Une semaine pour le faire savoir

La F.P.I. est une maladie pulmonaire rare, une maladie chronique qui se traduit par la destruction des poumons. C’est la multiplication anormale de tissus, constitués principalement de collagène dans les alvéoles, qui provoque une insuffisance respiratoire progressive inexorable avec parfois des exacerbations aiguës. Les poumons se rétractent, deviennent rigides et n’assurent plus le bon passage de l’oxygène. Le diagnostic doit être précoce.

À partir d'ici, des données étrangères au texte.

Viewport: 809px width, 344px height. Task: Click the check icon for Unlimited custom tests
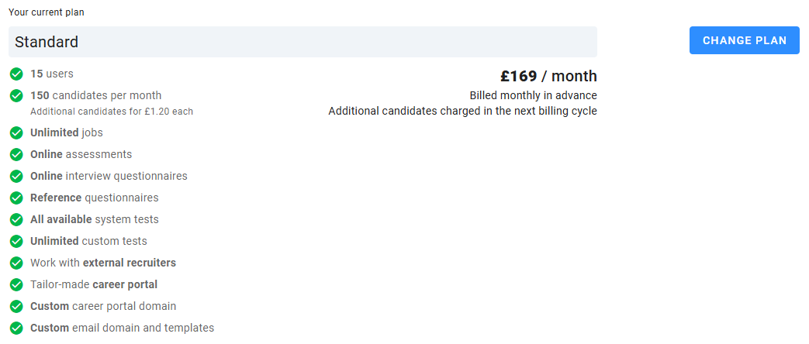tap(16, 242)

La prévalence de la F.P.I. 
On l’estime à 1 homme sur 5.000 et 1 femme sur 7.700.
En Europe, 110 000 personnes souffrent de FPI et 35 000 nouveaux cas sont diagnostiqués chaque année.
En France, en 2015, on évalue le nombre de personnes touchées à 17.000, avec plus de 4.000 nouveaux cas diagnostiqués chaque année.
La F.P.I. débute généralement entre 50 et 70 ans et plus souvent chez les fumeurs ou anciens fumeurs.
La maladie se manifeste par un essoufflement progressif, à l’effort puis au repos, une toux sèche ainsi qu’une grande fatigue.

Ne négligez aucun signe !

Le diagnostic doit être précoce

Le terme « idiopathique » signifie que la cause est inconnue. L’évolution de la FPI est imprévisible. Le diagnostic doit être précoce et précis, le pronostic vital étant assez sombre.
Il n’existe pas, pour l’instant, de traitement permettant de guérir la FPI. Mais des essais cliniques sont en cours avec de nouvelles molécules qui permettent seulement de ralentir son aggravation et l’insuffisance respiratoire concomitante.
Seule la transplantation pulmonaire peut grandement améliorer les chances de survie. Elle est proposée, selon le cas, aux personnes arrivées à un stade évolué de la maladie.
Sans traitements et sans activités physiques, la maladie diminue de façon notoire l’espérance de vie. Il est utile de conserver une activité physique, adaptée, même faible.

Cette semaine mondiale consacrée à la FPI vise à sensibiliser les pouvoirs publics et les médecins sur la nécessité d’accompagner la recherche et de pratiquer un diagnostic précoce dès qu’un signe clinique se manifeste. Trop souvent, la FPI est assimilée à une forte bronchite ou à une BPCO.